● **GIVEN INFORMATION**
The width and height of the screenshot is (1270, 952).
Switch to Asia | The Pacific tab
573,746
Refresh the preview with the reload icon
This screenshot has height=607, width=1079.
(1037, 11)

● **INSTRUCTIONS TO FOLLOW**
Your answer must be the full set of records above, reproduced exactly.

● **RESULT OF THIS EXERCISE**
The width and height of the screenshot is (1270, 952).
Switch to Asia | The Pacific tab
573,746
Refresh the preview with the reload icon
This screenshot has height=607, width=1079.
(1037, 11)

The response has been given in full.